> Exercise
When you transcribe the entries below, begin at their first line and stop after the line containing "The height and width of the screenshot is (392, 563)."; pictures stay out.

§ §

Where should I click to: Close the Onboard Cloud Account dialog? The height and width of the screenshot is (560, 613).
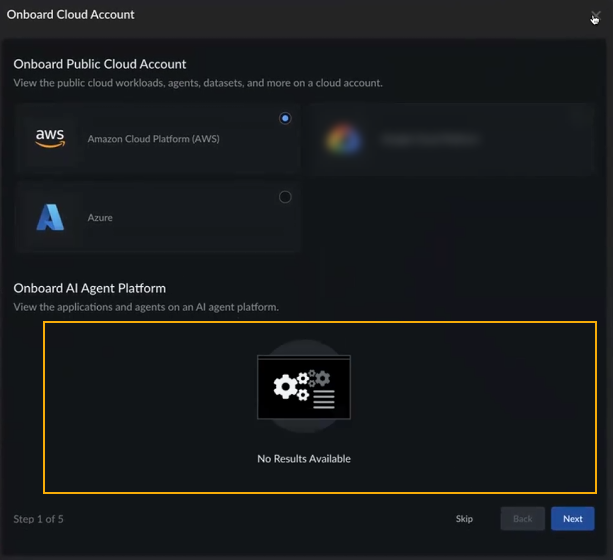point(595,15)
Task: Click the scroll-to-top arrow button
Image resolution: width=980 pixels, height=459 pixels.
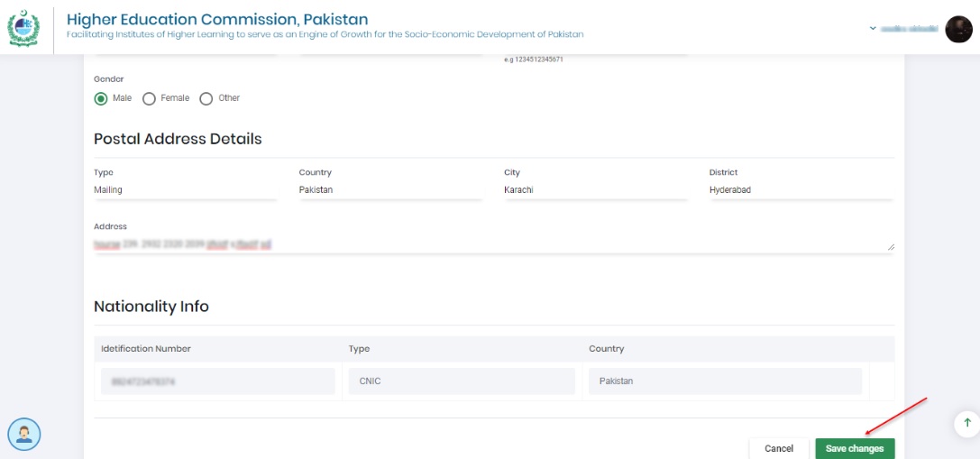Action: coord(966,422)
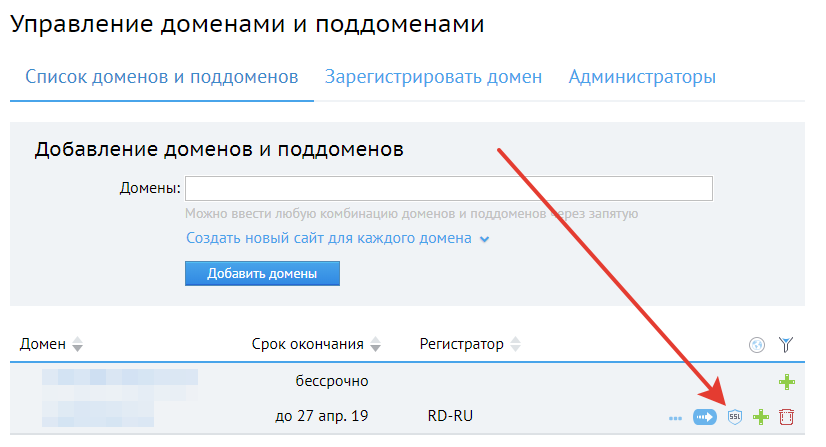Focus the Домены text input field
The width and height of the screenshot is (826, 447).
[448, 189]
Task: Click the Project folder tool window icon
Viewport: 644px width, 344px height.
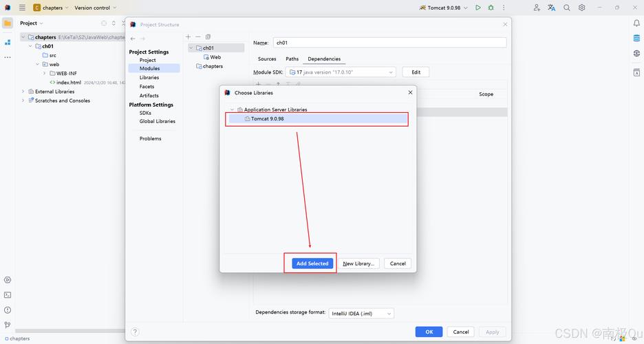Action: coord(8,23)
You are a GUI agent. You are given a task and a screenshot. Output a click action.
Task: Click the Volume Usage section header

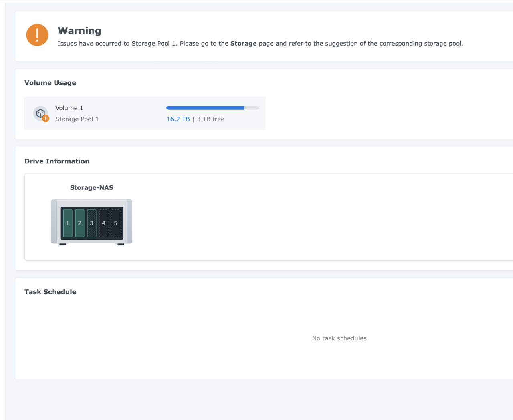point(50,83)
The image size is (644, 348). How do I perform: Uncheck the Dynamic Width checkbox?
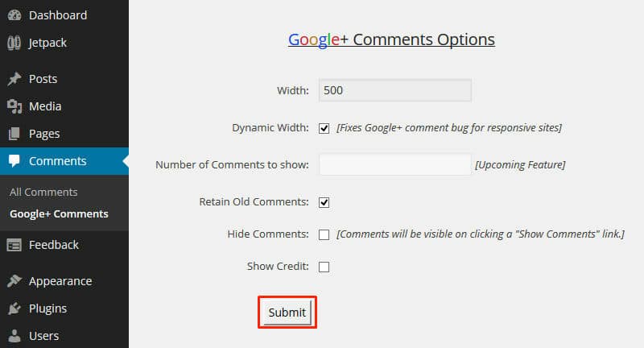pyautogui.click(x=324, y=129)
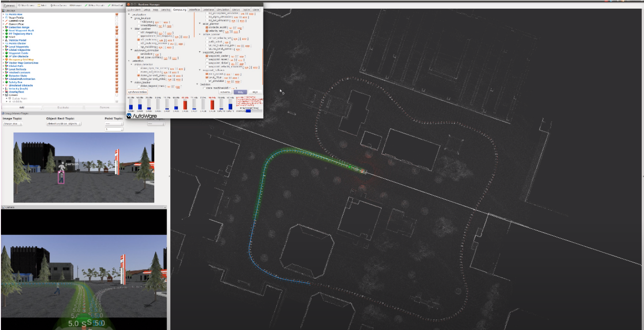Activate the Move Camera tool
Screen dimensions: 644x330
pos(27,5)
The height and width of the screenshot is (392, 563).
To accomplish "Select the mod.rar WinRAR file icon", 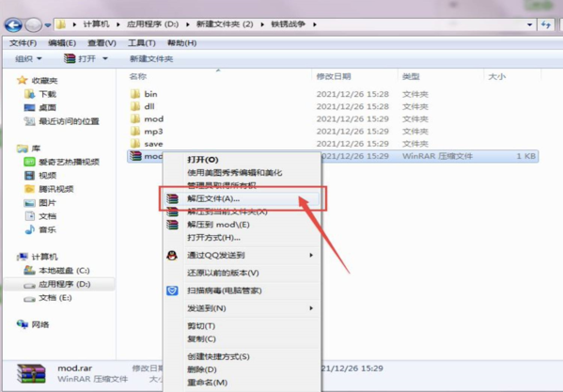I will pos(135,156).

§ §

> Result
Where should I click to: Close the Onboard Cloud Account dialog? The height and width of the screenshot is (560, 613).
point(595,15)
Task: Click the scroll-to-top arrow button
Image resolution: width=980 pixels, height=459 pixels.
Action: coord(966,422)
Focus the Домены text input field
The width and height of the screenshot is (826, 447).
[448, 189]
Task: Click the Project folder tool window icon
Viewport: 644px width, 344px height.
Action: coord(8,23)
You are a GUI agent. You are given a task and a screenshot. Output a click action.
Task: Click the Volume Usage section header

point(50,83)
The image size is (644, 348). How do I perform: Uncheck the Dynamic Width checkbox?
pyautogui.click(x=324, y=129)
Activate the Move Camera tool
Screen dimensions: 644x330
pos(27,5)
The height and width of the screenshot is (392, 563).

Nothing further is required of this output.